The doctrine, therefore, is not based upon either the exigent circumstances or the traditional consent exception to the warrant requirement.2 Rather, it is based upon the theory that, because an undercover agent or informant who establishes probable cause to arrest the suspect may in fact arrest him then and there, he should be entitled to call in the agents with whom he is working to assist in the arrest 3 because, once the suspect invites the agent or informant into his house and dis*810plays his illegal activity to him, the suspect’s Fourth Amendment expectation of privacy has been “fatally compromised.” Paul, 808 F.2d at 648 (“The interest that the Payton decision protects is the interest in the privacy of the home, and [that interest] has been fatally compromised when the owner admits a confidential informant and proudly displays contraband to him. It makes no difference that the owner does not know he is dealing with an informant”). See United States v. Bramble, 103 F.3d 1475, 1478 (9th Cir.1996) (“Once consent has been obtained from one with authority to give it, any expectation of privacy has been lost. We seriously doubt that the entry of additional officers would further diminish the consenter’s expectation of privacy ... ”); United States v. Janik, 723 F.2d 537, 548 (7th Cir.1983) (concluding that since the suspect had already invited an officer into his home, the warrantless entry of additional officers into the suspect’s home constituted a trivial invasion of the suspect’s privacy).
Thus, the doctrine is not made conceptually possible by law enforcement powers, as the dissent contends, such as the ability to seize incriminating evidence in plain view or the theory of collective knowledge.4 Rather, the back-up officers entry into the suspect’s home does not offend the Constitution because the suspect’s expectation of privacy has been previously compromised. The only power that is traditionally viewed as a police power that is potentially necessary to support this doctrine is the arrest power, since, as the doctrine goes, once the invitee establishes probable cause to arrest, he may call for additional officers to assist him in effectuating the arrest.
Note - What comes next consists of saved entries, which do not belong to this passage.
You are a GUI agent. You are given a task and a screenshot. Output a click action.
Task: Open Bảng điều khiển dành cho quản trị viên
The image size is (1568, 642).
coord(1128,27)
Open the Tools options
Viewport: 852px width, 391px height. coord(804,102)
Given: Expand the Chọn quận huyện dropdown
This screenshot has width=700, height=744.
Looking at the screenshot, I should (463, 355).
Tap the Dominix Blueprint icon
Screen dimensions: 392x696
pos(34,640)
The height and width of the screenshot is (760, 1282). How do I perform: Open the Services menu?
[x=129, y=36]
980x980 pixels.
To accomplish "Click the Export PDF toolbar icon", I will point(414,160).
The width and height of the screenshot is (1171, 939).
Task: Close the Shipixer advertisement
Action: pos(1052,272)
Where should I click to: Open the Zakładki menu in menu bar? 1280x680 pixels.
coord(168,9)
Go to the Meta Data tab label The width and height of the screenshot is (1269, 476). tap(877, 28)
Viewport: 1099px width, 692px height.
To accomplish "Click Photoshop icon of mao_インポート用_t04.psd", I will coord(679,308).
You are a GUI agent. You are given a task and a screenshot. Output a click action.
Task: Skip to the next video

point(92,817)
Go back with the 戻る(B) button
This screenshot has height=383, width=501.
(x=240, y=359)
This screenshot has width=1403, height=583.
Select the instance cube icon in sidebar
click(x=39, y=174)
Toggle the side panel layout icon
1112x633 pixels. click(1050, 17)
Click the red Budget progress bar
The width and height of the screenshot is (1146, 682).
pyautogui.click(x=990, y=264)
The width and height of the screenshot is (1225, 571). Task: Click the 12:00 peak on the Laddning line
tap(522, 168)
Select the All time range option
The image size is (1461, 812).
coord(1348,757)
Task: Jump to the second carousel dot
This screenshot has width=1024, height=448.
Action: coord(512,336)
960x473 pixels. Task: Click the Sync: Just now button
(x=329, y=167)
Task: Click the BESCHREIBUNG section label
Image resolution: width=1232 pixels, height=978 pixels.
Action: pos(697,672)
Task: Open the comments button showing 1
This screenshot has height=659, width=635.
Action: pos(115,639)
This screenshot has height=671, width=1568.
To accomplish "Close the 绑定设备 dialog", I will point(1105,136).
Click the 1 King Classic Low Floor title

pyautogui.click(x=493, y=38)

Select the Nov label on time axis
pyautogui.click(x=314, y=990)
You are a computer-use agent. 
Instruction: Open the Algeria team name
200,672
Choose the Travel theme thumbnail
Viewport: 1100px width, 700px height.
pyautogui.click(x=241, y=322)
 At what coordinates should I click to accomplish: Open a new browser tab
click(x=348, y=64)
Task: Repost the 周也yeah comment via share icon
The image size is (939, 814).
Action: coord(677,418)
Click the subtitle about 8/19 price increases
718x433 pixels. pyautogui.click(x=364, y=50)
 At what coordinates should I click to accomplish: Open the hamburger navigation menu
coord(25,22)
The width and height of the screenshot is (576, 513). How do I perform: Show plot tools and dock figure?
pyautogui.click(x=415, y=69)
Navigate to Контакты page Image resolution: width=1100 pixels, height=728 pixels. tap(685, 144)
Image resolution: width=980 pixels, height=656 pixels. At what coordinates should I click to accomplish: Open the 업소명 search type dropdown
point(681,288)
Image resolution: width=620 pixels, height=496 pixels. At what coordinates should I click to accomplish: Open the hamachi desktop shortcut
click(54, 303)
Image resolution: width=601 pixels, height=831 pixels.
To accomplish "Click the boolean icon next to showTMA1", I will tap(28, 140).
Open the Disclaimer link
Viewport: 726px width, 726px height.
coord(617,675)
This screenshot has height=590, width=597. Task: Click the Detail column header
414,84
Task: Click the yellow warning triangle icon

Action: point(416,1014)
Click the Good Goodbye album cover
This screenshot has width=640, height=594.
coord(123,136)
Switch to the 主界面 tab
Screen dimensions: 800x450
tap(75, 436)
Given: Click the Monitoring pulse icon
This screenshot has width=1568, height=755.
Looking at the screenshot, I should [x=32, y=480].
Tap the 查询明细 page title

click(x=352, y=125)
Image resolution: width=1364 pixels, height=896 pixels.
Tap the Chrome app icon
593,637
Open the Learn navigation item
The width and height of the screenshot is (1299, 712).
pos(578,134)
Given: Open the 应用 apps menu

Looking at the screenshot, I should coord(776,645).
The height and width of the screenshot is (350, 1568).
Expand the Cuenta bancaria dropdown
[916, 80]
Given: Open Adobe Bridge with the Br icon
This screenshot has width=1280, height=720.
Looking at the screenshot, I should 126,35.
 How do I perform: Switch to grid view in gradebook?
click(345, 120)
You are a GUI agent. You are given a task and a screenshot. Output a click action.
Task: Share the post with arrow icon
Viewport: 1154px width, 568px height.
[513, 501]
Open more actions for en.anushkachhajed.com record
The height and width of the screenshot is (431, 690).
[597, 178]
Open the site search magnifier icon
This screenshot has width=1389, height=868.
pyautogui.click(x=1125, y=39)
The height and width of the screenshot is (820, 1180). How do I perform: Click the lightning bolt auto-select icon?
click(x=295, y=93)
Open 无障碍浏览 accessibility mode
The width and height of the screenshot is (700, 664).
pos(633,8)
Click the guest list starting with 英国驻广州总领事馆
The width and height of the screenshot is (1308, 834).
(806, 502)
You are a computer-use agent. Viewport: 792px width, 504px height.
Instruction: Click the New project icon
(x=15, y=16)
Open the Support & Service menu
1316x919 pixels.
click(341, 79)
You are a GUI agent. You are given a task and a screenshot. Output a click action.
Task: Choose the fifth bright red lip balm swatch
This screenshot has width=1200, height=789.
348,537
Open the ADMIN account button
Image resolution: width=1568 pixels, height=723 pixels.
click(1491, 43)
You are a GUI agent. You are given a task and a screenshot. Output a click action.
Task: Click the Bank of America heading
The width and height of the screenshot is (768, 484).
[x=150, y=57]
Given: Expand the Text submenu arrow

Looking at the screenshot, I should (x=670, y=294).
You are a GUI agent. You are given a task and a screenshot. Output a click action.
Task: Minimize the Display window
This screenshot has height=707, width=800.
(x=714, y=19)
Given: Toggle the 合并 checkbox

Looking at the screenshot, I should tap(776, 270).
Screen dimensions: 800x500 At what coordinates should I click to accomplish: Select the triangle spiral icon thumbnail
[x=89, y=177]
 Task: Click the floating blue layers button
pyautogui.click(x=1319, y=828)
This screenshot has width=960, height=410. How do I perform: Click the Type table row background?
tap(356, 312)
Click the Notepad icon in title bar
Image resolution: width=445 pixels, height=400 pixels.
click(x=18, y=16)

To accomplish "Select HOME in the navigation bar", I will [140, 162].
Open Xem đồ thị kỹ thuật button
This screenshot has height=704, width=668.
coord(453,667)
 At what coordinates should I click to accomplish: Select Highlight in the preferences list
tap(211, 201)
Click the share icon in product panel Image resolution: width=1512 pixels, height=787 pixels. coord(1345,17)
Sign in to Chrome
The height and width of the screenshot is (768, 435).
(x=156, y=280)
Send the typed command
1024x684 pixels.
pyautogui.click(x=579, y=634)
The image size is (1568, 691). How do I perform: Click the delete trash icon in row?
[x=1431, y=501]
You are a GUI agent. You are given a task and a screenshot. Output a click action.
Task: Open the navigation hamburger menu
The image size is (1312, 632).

See Pollard, 215 F.3d at 648 (noting that once the undercover agent established probable cause to arrest the suspects, he could have arrested them if he had chosen to do so, but was entitled to rely upon back-up officers to assist him); Paul, 808 F.2d at 648 (noting that when one invites an undercover agent into his house, the agent can summon other agents to assist in the arrest). The arrest power, however, does not lie in the sole province of the police, but rather it has been granted to the citizens of many states. See 5 Am.Jur.2d Arrest § 56; 133 A.L.R. 608. As is relevant in this case, Tennessee is one of those states that has granted the arrest power to its citizens.5 Tenn.Code. Ann. § 40-7-109(a)(3) (2004) (“A private person may arrest another ... [w]hen a felony has been committed, and the arresting person has reasonable cause to believe that the person arrested committed it”). Since a citizen, just as an officer, may receive a suspect’s consent to enter his home, determine if probable cause exists to arrest the suspect, and arrest him, then a citizen should be entitled to summon assistance in order to effectuate the arrest because the suspect’s expectation of privacy is just as fatally compromised when he invites an informant into his house and displays his illegal activity to him as it is when he invites a government agent. *811Paul, 808 F.2d at 648 (noting that an owner’s interest in the privacy of his home is fatally compromised when he “admits a confidential informant and proudly displays contraband to him” and that “[i]t makes no difference that the owner does not know he is dealing with an informant”).
Having adopted the “consent-once-removed” doctrine with respect to an undercover agent calling upon police back-up to effect an arrest based upon probable cause disclosed to him in his undercover capacity, there is no justifiable distinction between the undercover officer’s and an informant’s ability to call upon the police to aid in the arrest. The consent in each instance is given without knowledge of the undercover status of the visitor.
. In fact, in Pollard, Judge Nathaniel Jones dissented from this Court’s adoption of the "consent once removed” doctrine on the ground that it constituted an "unjustified extension of our traditional exigent circumstances jurisprudence.” 215 F.3d 643, 649 (6th Cir.2000).
. Although the doctrine is not based upon either the exigent circumstances or the traditional consent exception, one could characterize the conceptual foundation of the doctrine as based upon a combination of a sort of "quasi exigent circumstances and consent.” For instance, in Bramble, the court concluded that the warrantless entry of the additional officers into the suspect’s home did not violate the Fourth Amendment since the suspect had a diminished expectation of privacy as he had already invited an undercover agent into his home (consent), and, in any event, the court continued, "any remaining expectation of privacy was outweighed by the legitimate concern for the safety of the officers inside” (exigent circumstances). 103 F.3d at 1478.
.Although police officers cannot create exigent circumstances to justify their entry into a suspects home, see Williams, 354 F.3d 497, 504 (6th Cir.2003), if an undercover agent or informant in a suspect’s home were to find herself to be in danger due to circumstances that she neither created nor which she could have readily averted, then the subsequent entry of officers to aid her would be supported by exigent circumstances.
. The ability of officers to seize evidence in plain view does not justify the entry of backup officers into the suspect's home. Neither does the theory of collective knowledge justify it. The fact that we can impute the knowledge of the officer inside the suspect's home to the back-up officers does not entitle the back-up officers to enter. If these powers were the pillars upon which the doctrine rested, then Pollard, would have been decided incorrectly.
. The dissents chastisement that we are “deputizing the lawless” evidences a misunderstanding as to the basis of the doctrine. Since the doctrine is not based on police powers, as explained in footnote 4, supra, no police powers are "entrusted” to the informants. If any police power were necessary to support this doctrine, it would be the arrest power, a power which has been granted to the citizens of Tennessee, including to those without a spotless past.